[WHAT IS REQUIRED]
Omit the images, then output each of the records below exactly.
(LISTED RECORDS)
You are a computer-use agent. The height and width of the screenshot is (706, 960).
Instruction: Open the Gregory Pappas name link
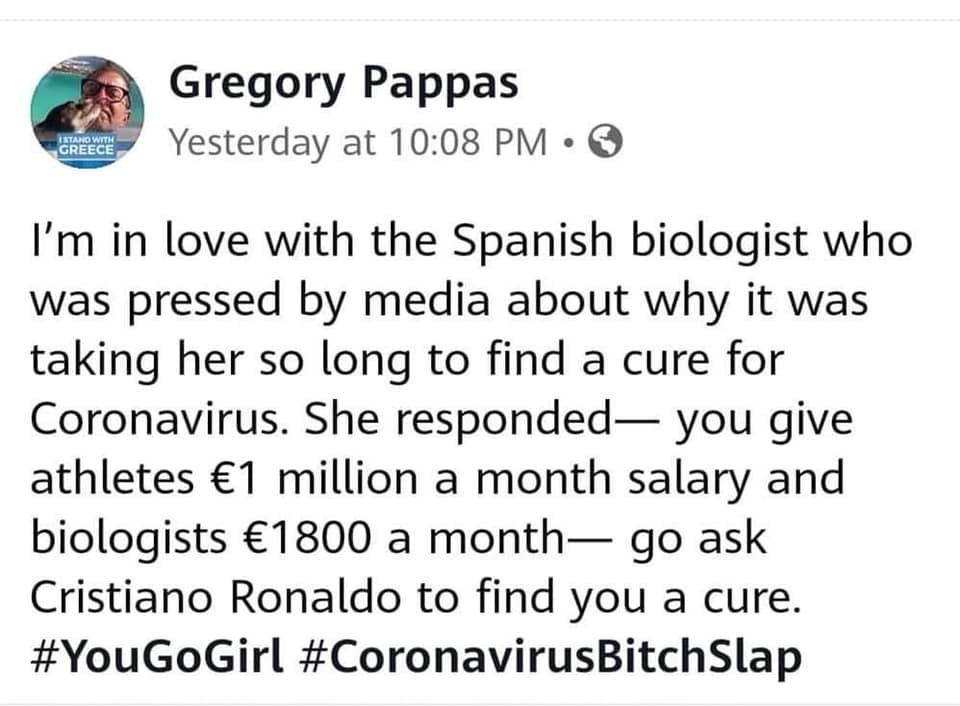pyautogui.click(x=343, y=83)
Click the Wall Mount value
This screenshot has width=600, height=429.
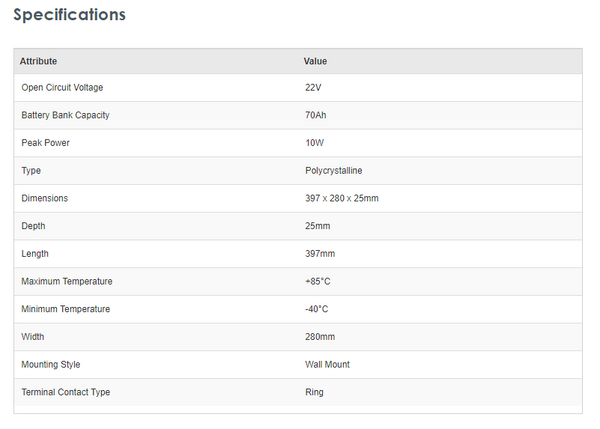327,365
(End LISTED RECORDS)
[TASK SOLUTION]
You are a computer-use agent. The height and width of the screenshot is (706, 960).
Instruction: Open the Gregory Pappas name link
pyautogui.click(x=343, y=83)
Click the Wall Mount value
This screenshot has width=600, height=429.
327,365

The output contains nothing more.